For a variety of reasons that I’ll leave to future writings, courts have become a poor ally to civil rights litigants. A thicket of jurisdictional traps, immunity doctrines, standing rules, and other procedural hurdles often weed out even the most deserving civil rights plaintiffs from court. When a plaintiff is lucky enough to surmount these pitfalls and get a judge to weigh in on the merits of their claims, a fundamental misunderstanding of the role of the judiciary has led judges to defer excessively to policymakers—the very people they’re supposed to protect our rights against.

This all takes place in the name of “democracy.” Unelected and unaccountable men and women in robes, we are told, should not thwart the will of the people. But the Framers established liberty, not democracy, as the guiding principle of our Constitution. They recognized that, as Benjamin Franklin quipped, democracy is two wolves and a lamb voting on what’s for lunch. They therefore designed the judiciary as a counter-majoritarian bulwark against democratic excess.

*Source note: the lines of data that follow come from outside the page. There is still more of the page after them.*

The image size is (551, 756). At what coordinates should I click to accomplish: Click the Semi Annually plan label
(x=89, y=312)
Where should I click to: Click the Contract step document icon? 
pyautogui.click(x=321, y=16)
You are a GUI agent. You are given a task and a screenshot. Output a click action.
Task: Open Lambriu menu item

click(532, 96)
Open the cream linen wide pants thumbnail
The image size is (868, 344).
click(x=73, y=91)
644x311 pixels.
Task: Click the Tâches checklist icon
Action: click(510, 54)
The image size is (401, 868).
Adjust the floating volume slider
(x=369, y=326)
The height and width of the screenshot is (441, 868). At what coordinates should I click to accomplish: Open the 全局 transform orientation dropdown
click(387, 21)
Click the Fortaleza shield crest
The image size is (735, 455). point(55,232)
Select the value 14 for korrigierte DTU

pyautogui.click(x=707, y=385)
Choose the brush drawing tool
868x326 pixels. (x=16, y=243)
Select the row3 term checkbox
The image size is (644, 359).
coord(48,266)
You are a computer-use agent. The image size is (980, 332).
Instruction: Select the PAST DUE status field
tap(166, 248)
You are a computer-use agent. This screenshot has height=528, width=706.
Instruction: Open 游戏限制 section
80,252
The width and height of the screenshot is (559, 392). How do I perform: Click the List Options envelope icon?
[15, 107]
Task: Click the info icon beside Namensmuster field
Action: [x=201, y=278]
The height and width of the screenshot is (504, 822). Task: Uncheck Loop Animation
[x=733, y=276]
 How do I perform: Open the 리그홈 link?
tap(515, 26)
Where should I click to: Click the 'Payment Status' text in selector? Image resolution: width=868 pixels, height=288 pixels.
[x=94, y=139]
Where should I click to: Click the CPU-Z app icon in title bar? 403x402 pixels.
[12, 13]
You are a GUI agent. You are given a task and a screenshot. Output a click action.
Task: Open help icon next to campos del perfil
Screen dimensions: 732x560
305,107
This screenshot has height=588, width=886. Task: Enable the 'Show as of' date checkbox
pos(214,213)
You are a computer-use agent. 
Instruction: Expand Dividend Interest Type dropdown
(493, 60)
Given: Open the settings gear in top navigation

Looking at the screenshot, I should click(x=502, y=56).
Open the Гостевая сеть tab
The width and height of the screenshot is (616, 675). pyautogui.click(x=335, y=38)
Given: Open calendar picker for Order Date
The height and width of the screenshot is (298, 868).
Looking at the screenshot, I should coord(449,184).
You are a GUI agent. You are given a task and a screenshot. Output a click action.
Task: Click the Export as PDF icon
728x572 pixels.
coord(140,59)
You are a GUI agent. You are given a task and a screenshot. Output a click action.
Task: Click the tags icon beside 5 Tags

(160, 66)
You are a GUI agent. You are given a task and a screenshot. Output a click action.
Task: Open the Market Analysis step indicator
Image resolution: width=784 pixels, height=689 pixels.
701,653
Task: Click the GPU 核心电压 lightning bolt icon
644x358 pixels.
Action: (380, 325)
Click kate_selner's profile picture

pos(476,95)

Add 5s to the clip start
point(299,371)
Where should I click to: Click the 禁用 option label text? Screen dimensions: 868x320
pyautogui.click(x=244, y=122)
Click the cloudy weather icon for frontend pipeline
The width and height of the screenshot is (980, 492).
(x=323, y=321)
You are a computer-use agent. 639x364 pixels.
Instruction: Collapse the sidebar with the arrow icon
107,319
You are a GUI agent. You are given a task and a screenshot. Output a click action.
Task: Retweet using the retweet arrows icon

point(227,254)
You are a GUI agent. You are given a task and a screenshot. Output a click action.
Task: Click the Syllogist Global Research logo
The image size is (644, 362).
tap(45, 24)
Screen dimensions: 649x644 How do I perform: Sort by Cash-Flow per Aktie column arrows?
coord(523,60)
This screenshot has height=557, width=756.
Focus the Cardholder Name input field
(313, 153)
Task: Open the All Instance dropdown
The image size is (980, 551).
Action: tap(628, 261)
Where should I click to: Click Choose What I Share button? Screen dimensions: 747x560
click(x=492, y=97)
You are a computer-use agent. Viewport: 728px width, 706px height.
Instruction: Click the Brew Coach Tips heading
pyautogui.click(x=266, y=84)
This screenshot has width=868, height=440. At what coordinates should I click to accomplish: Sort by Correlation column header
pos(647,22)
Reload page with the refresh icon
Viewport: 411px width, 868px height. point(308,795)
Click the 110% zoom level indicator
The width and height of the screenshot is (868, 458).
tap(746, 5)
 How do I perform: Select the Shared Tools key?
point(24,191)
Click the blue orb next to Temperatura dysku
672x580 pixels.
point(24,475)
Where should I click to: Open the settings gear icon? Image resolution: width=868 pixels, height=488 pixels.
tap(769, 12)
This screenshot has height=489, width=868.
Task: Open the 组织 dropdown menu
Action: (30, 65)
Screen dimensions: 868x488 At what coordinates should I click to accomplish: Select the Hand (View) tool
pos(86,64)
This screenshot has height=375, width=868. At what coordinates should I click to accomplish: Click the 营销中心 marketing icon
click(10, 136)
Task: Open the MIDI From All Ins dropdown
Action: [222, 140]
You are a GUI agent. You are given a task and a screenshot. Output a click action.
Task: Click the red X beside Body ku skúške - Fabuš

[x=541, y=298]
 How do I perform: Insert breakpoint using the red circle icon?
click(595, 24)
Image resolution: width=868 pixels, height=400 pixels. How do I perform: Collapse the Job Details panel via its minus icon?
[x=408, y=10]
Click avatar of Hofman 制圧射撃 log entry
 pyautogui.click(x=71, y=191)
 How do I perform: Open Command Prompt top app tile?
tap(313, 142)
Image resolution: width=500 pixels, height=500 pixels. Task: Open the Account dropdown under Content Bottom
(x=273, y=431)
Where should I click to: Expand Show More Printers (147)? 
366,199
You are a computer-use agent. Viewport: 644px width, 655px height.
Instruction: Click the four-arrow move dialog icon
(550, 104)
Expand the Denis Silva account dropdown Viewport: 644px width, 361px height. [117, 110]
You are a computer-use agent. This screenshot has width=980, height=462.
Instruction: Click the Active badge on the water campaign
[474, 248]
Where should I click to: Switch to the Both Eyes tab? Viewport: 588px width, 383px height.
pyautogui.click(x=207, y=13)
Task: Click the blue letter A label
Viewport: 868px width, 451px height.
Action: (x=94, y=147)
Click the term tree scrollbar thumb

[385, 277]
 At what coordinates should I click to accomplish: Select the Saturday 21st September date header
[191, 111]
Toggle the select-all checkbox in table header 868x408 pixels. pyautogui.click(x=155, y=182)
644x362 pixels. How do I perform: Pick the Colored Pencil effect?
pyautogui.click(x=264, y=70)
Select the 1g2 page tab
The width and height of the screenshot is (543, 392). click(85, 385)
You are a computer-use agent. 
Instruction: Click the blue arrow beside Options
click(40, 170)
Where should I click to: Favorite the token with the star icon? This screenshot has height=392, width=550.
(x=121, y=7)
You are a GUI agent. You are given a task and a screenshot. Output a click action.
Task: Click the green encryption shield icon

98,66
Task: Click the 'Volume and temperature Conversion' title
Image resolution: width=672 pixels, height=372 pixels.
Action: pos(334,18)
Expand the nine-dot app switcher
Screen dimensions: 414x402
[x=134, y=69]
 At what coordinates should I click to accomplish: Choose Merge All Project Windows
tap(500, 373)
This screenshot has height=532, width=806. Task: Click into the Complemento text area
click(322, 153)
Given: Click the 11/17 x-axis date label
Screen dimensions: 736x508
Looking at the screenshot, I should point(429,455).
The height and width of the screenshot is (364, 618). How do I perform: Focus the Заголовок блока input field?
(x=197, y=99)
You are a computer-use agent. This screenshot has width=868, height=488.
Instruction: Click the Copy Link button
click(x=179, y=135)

So while it’s popular nowadays to say the Supreme Court wields too much power, even at its peak the judiciary is “the least dangerous” branch. It can’t make new laws. It can’t even enforce its own orders. Its only weapon is a defensive one: the power of judgment. It’s not the judiciary that’s regulating small bookstores out of business to protect the financial interests of Mark Hamill, or keeping special needs kids from getting care for its own bureaucratic convenience, or taking hundreds of thousands of dollars in home equity as punishment for the failure to pay $8 in taxes, or imposing massive fines for doing innocuous things like working on your car in your own driveway. It’s the democratic branch that is constantly “extending the sphere of its activity,” sucking all power “into its impetuous vortex,” and regulating everything from the demographic composition of corporate boards down to the graphics on a can of craft beer. The judiciary only has the power to undo those rights-violations.

But all too frequently, it doesn’t. Because democracy. Or because many judges view some rights as less deserving of protection than others. Or because the would-be plaintiff committed some obscure misstep in the kabuki-theater ritual of modern civil rights litigation. Or perhaps simply because a vast amount of judges are former government lawyers and still see the world through that lens.

Whatever the reason, that was my experience. And I decided that if civil rights plaintiffs were having so much difficulty finding a remedy in the courts after their rights were violated, maybe I was better equipped to help stop these abuses from happening in the first place.

So, how to do that? I’ve concluded that we must 1) describe the ideals animating our Constitution in a way that makes people want to defend them, and 2) get the judiciary back into the habit of judging. Both tasks require advocacy outside of the courts. Those of us who believe that the Constitution is a fundamentally libertarian document must not only convince people that it says what we believe it means, but also that its meaning is worth following.

And it is. Liberty allows people to exercise their ingenuity, to make world-changing innovations, to put food on the table by working in the profession of their choice, and to order their lives in the way that suits their own, unique needs. It allows a man with an eighth-grade education to build a small family business in Ohio so he can keep his kids and grandbabies close to home. It allows an accordionist in Houston to bring joy to passersby while earning a little extra cash for himself. It allows a woman with few means and little skills to earn money arranging flowers in a local grocery store. It allows people to escape the circumstances of their birth. There’s a reason the libertarian ideals of freedom and equality have been the rallying cry of civil rights leaders throughout history. When we erase these liberties from the Constitution—or at least subject them to a laughably low level of judicial protection—we rip the pursuit of happiness away, often from the people who need opportunity most.

In short, we have to, as Ruth Bader Ginsburg said, “fight for the things [we] care about” in a way that will “lead others to join,”­—the public, legislators, and judges included. And that’s what I intend to do in my new role at Cato.